## Task goal
Extract the records below verbatim, reproducing every line of them without any alteration.

## begin Stored records

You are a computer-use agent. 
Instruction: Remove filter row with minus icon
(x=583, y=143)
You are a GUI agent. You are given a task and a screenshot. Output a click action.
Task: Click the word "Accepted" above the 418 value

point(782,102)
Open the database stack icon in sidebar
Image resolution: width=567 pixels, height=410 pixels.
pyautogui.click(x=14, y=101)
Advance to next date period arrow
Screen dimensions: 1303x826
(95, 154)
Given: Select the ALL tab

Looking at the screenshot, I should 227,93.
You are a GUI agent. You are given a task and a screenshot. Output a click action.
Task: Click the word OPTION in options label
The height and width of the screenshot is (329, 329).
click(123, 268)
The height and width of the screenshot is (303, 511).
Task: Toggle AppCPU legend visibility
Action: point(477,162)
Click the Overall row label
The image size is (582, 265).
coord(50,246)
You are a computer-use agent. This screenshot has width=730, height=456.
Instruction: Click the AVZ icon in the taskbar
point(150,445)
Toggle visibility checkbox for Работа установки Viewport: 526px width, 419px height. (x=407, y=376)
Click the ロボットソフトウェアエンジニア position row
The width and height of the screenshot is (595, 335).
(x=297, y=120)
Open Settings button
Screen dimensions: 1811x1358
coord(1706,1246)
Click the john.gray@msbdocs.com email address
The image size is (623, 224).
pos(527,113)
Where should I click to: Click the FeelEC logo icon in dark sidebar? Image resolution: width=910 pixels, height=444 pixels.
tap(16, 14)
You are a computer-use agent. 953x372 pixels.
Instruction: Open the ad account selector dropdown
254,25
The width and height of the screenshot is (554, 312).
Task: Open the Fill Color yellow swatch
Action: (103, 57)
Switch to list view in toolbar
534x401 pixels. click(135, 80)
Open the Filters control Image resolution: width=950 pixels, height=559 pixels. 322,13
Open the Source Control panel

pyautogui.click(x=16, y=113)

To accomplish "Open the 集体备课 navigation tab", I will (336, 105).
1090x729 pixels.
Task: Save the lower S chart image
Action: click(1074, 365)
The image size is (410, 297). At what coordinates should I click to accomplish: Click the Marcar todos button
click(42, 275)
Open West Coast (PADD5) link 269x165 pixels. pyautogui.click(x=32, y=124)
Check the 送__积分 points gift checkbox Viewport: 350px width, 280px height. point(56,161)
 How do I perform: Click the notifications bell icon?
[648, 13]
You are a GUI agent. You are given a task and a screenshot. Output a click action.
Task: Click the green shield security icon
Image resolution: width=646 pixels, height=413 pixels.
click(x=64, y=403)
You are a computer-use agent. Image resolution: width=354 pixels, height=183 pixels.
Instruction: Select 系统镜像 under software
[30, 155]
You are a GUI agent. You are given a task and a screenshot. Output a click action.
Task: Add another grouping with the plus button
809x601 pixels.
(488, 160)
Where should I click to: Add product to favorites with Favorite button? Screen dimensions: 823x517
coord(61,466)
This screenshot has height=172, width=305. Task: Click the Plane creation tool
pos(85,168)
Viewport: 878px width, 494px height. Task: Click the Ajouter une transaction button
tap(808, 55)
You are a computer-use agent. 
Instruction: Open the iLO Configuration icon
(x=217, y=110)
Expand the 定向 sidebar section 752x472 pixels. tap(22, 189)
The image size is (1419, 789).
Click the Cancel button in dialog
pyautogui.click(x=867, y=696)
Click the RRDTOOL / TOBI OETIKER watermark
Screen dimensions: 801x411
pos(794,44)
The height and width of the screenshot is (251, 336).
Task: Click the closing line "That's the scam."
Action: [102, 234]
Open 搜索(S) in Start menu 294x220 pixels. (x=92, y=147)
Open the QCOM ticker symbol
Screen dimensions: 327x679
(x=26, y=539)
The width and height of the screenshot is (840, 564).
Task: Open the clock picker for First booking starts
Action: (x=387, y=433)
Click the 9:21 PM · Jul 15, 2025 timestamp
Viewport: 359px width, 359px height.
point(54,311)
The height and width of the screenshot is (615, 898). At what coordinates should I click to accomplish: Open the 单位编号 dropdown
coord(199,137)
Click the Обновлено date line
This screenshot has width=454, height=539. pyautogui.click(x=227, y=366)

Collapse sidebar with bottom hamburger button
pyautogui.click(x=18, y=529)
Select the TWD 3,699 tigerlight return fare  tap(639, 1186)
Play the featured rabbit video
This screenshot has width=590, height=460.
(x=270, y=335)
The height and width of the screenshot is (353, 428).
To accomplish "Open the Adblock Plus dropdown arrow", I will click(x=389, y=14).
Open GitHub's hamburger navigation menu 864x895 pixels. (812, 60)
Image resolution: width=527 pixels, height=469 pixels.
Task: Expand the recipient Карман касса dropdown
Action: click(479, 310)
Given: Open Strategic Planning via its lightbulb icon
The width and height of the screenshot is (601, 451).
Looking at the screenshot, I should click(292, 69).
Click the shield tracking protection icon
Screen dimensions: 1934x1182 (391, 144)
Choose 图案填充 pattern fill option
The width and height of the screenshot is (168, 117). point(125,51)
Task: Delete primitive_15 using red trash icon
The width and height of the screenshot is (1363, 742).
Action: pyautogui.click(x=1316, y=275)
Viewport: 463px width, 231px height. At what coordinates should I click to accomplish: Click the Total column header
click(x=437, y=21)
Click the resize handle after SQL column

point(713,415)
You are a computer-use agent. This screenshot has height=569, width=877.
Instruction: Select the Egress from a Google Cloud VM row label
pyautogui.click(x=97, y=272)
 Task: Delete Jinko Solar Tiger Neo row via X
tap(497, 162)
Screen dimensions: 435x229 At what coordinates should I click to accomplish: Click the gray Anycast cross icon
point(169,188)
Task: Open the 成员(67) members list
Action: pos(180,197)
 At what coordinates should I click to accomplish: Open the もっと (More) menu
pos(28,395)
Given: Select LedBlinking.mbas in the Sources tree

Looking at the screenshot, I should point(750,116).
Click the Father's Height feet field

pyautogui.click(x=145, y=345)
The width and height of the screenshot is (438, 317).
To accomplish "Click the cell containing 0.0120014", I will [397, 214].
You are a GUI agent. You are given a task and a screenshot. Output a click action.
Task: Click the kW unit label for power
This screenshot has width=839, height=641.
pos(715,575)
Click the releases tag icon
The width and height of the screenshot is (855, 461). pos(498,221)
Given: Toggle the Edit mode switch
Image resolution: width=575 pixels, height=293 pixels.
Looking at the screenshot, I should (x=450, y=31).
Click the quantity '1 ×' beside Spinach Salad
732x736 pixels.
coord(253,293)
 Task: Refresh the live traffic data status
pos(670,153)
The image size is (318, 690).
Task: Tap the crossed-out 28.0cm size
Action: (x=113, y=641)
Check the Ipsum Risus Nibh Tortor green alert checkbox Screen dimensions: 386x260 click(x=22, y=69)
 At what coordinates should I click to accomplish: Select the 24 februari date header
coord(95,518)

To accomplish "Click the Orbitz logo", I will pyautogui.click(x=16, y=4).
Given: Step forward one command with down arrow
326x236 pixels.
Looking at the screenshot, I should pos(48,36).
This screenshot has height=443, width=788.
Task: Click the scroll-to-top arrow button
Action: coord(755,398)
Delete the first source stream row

## end Stored records

## Response for this exercise
You are a computer-use agent. 
Instruction: Remove filter row with minus icon
(x=583, y=143)
You are a GUI agent. You are given a task and a screenshot. Output a click action.
Task: Click the word "Accepted" above the 418 value

point(782,102)
Open the database stack icon in sidebar
Image resolution: width=567 pixels, height=410 pixels.
pyautogui.click(x=14, y=101)
Advance to next date period arrow
Screen dimensions: 1303x826
(95, 154)
Given: Select the ALL tab

Looking at the screenshot, I should 227,93.
You are a GUI agent. You are given a task and a screenshot. Output a click action.
Task: Click the word OPTION in options label
The height and width of the screenshot is (329, 329).
click(123, 268)
The height and width of the screenshot is (303, 511).
Task: Toggle AppCPU legend visibility
Action: point(477,162)
Click the Overall row label
The image size is (582, 265).
coord(50,246)
You are a computer-use agent. This screenshot has width=730, height=456.
Instruction: Click the AVZ icon in the taskbar
point(150,445)
Toggle visibility checkbox for Работа установки Viewport: 526px width, 419px height. (x=407, y=376)
Click the ロボットソフトウェアエンジニア position row
The width and height of the screenshot is (595, 335).
(x=297, y=120)
Open Settings button
Screen dimensions: 1811x1358
coord(1706,1246)
Click the john.gray@msbdocs.com email address
The image size is (623, 224).
pos(527,113)
Where should I click to: Click the FeelEC logo icon in dark sidebar? Image resolution: width=910 pixels, height=444 pixels.
tap(16, 14)
You are a computer-use agent. 953x372 pixels.
Instruction: Open the ad account selector dropdown
254,25
The width and height of the screenshot is (554, 312).
Task: Open the Fill Color yellow swatch
Action: (103, 57)
Switch to list view in toolbar
534x401 pixels. click(135, 80)
Open the Filters control Image resolution: width=950 pixels, height=559 pixels. 322,13
Open the Source Control panel

pyautogui.click(x=16, y=113)

To accomplish "Open the 集体备课 navigation tab", I will (336, 105).
1090x729 pixels.
Task: Save the lower S chart image
Action: click(1074, 365)
The image size is (410, 297). At what coordinates should I click to accomplish: Click the Marcar todos button
click(42, 275)
Open West Coast (PADD5) link 269x165 pixels. pyautogui.click(x=32, y=124)
Check the 送__积分 points gift checkbox Viewport: 350px width, 280px height. point(56,161)
 How do I perform: Click the notifications bell icon?
[648, 13]
You are a GUI agent. You are given a task and a screenshot. Output a click action.
Task: Click the green shield security icon
Image resolution: width=646 pixels, height=413 pixels.
click(x=64, y=403)
You are a computer-use agent. Image resolution: width=354 pixels, height=183 pixels.
Instruction: Select 系统镜像 under software
[30, 155]
You are a GUI agent. You are given a task and a screenshot. Output a click action.
Task: Add another grouping with the plus button
809x601 pixels.
(488, 160)
Where should I click to: Add product to favorites with Favorite button? Screen dimensions: 823x517
coord(61,466)
This screenshot has height=172, width=305. Task: Click the Plane creation tool
pos(85,168)
Viewport: 878px width, 494px height. Task: Click the Ajouter une transaction button
tap(808, 55)
You are a computer-use agent. 
Instruction: Open the iLO Configuration icon
(x=217, y=110)
Expand the 定向 sidebar section 752x472 pixels. tap(22, 189)
The image size is (1419, 789).
Click the Cancel button in dialog
pyautogui.click(x=867, y=696)
Click the RRDTOOL / TOBI OETIKER watermark
Screen dimensions: 801x411
pos(794,44)
The height and width of the screenshot is (251, 336).
Task: Click the closing line "That's the scam."
Action: [102, 234]
Open 搜索(S) in Start menu 294x220 pixels. (x=92, y=147)
Open the QCOM ticker symbol
Screen dimensions: 327x679
(x=26, y=539)
The width and height of the screenshot is (840, 564).
Task: Open the clock picker for First booking starts
Action: (x=387, y=433)
Click the 9:21 PM · Jul 15, 2025 timestamp
Viewport: 359px width, 359px height.
point(54,311)
The height and width of the screenshot is (615, 898). At what coordinates should I click to accomplish: Open the 单位编号 dropdown
coord(199,137)
Click the Обновлено date line
This screenshot has width=454, height=539. pyautogui.click(x=227, y=366)

Collapse sidebar with bottom hamburger button
pyautogui.click(x=18, y=529)
Select the TWD 3,699 tigerlight return fare  tap(639, 1186)
Play the featured rabbit video
This screenshot has width=590, height=460.
(x=270, y=335)
The height and width of the screenshot is (353, 428).
To accomplish "Open the Adblock Plus dropdown arrow", I will click(x=389, y=14).
Open GitHub's hamburger navigation menu 864x895 pixels. (812, 60)
Image resolution: width=527 pixels, height=469 pixels.
Task: Expand the recipient Карман касса dropdown
Action: click(479, 310)
Given: Open Strategic Planning via its lightbulb icon
The width and height of the screenshot is (601, 451).
Looking at the screenshot, I should click(292, 69).
Click the shield tracking protection icon
Screen dimensions: 1934x1182 (391, 144)
Choose 图案填充 pattern fill option
The width and height of the screenshot is (168, 117). point(125,51)
Task: Delete primitive_15 using red trash icon
The width and height of the screenshot is (1363, 742).
Action: pyautogui.click(x=1316, y=275)
Viewport: 463px width, 231px height. At what coordinates should I click to accomplish: Click the Total column header
click(x=437, y=21)
Click the resize handle after SQL column

point(713,415)
You are a computer-use agent. This screenshot has height=569, width=877.
Instruction: Select the Egress from a Google Cloud VM row label
pyautogui.click(x=97, y=272)
 Task: Delete Jinko Solar Tiger Neo row via X
tap(497, 162)
Screen dimensions: 435x229 At what coordinates should I click to accomplish: Click the gray Anycast cross icon
point(169,188)
Task: Open the 成员(67) members list
Action: pos(180,197)
 At what coordinates should I click to accomplish: Open the もっと (More) menu
pos(28,395)
Given: Select LedBlinking.mbas in the Sources tree

Looking at the screenshot, I should point(750,116).
Click the Father's Height feet field

pyautogui.click(x=145, y=345)
The width and height of the screenshot is (438, 317).
To accomplish "Click the cell containing 0.0120014", I will [397, 214].
You are a GUI agent. You are given a task and a screenshot. Output a click action.
Task: Click the kW unit label for power
This screenshot has width=839, height=641.
pos(715,575)
Click the releases tag icon
The width and height of the screenshot is (855, 461). pos(498,221)
Given: Toggle the Edit mode switch
Image resolution: width=575 pixels, height=293 pixels.
Looking at the screenshot, I should (x=450, y=31).
Click the quantity '1 ×' beside Spinach Salad
732x736 pixels.
coord(253,293)
 Task: Refresh the live traffic data status
pos(670,153)
The image size is (318, 690).
Task: Tap the crossed-out 28.0cm size
Action: (x=113, y=641)
Check the Ipsum Risus Nibh Tortor green alert checkbox Screen dimensions: 386x260 click(x=22, y=69)
 At what coordinates should I click to accomplish: Select the 24 februari date header
coord(95,518)

To accomplish "Click the Orbitz logo", I will pyautogui.click(x=16, y=4).
Given: Step forward one command with down arrow
326x236 pixels.
Looking at the screenshot, I should pos(48,36).
This screenshot has height=443, width=788.
Task: Click the scroll-to-top arrow button
Action: coord(755,398)
Delete the first source stream row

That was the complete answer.